- Passage provided
Content starts

Pandora’s Box

Hetti Varnei
3 min readApr 25, 2022

I’ve learned not to confide in people I haven’t known for fewer than two years. That is to say that I am not a closed book, or prude, or anything of a prim nature. I’m introverted, creative and downright bawdy. But my online presence is phantom-like and the deeper, human, private stuff, the dreams and goals, the Jungian shadows, the vulnerabilities I’ll let out with caution only after a person has proven their worth. Two years is about enough time to vet a mask that will slip, if the charm is false, if there are hidden edges that can cut me, an acid tongue and meanness if I don’t give up what another wants, or if there are serious financial or personality issues. If a person has the patience for two years of meeting each of the layers I open upon my terms, then they’re in.

The Great Manipulator wasn’t patient, and he could see from a long way off I hadn’t been taught boundaries, I was just so good mannered and polite, and he had just the excavating machine for that.

He was voracious, entertained a literal stalking fixation with my past. I spent my time and energy defending my good name. I had no privacy on my calls, my chats were being hawked, the length of time spent on the phone vetted. And I had no physical privacy — he was always there, whenever I went to town on foot he’d follow me, just appear out of nowhere. Surprise! I couldn’t even take a shit in peace, if I locked the toilet door, who was I talking to? When he installed a spyware app that cloned my chats I didn’t know straight away, but at least it gave me bathroom privacy. He broke into my phone and computer and took screenshots of emails, messages and chats and photos from months and even a decade before I’d even met him, digging up things I’d forgotten I’d had. At odd times, for drama’s sake, he’d send these screenshots to me.

Content ends

- Data extract

Content starts

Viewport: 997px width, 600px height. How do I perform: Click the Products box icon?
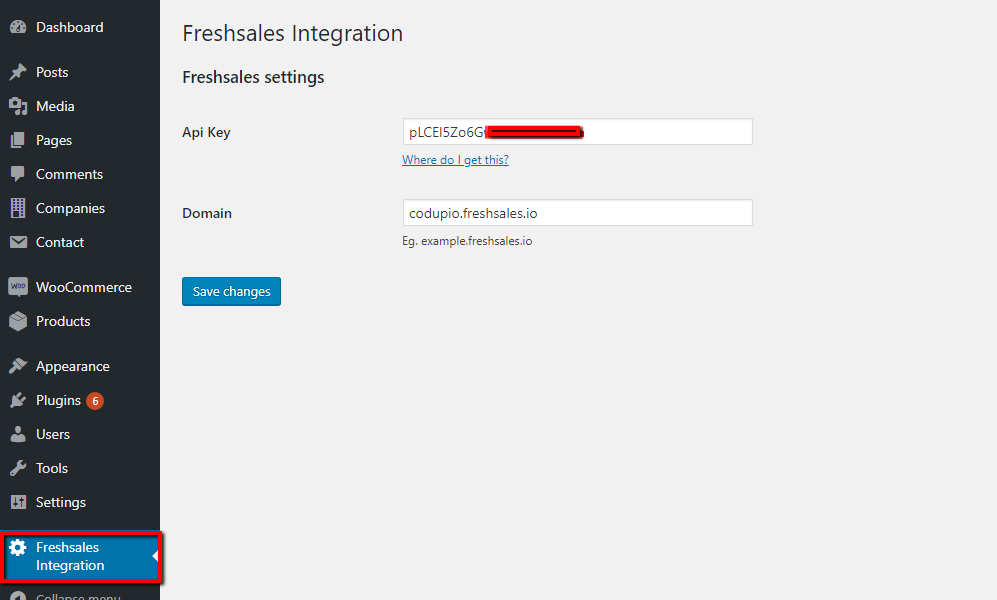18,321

Content ends
Content starts

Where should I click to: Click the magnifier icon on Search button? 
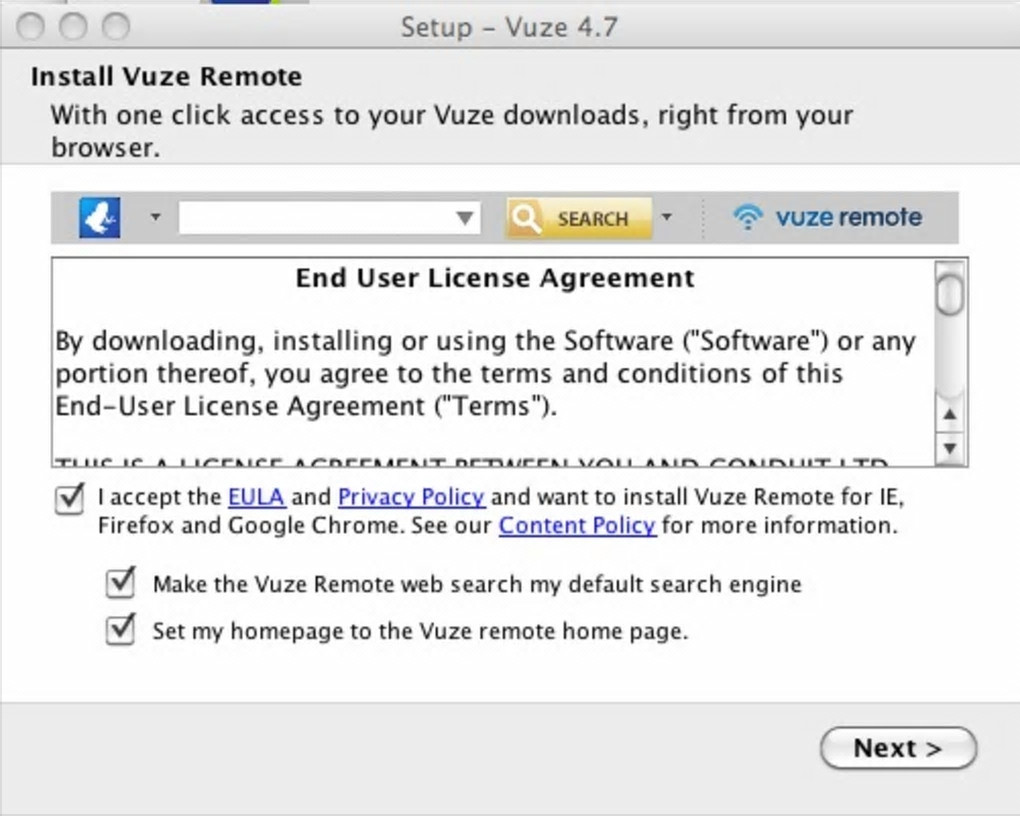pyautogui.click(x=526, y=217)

Content ends

- Task objective
Condense the paragraph of the Pandora's Box essay that begins "He was voracious" into a bulleted list that keeps its main facts.

- Expected output
- He had a stalking fixation with my past, and I spent my time and energy defending my good name.
- I had no privacy on calls. My chats were watched and the length of my phone calls checked.
- I had no physical privacy. He followed me on foot into town and questioned me if I locked the toilet door.
- He installed a spyware app that cloned my chats. I didn't know at first, but it did give me bathroom privacy.
- He broke into my phone and computer and took screenshots of emails, messages, chats and photos, some from a decade before we met.
- At odd times, for drama, he sent those screenshots to me.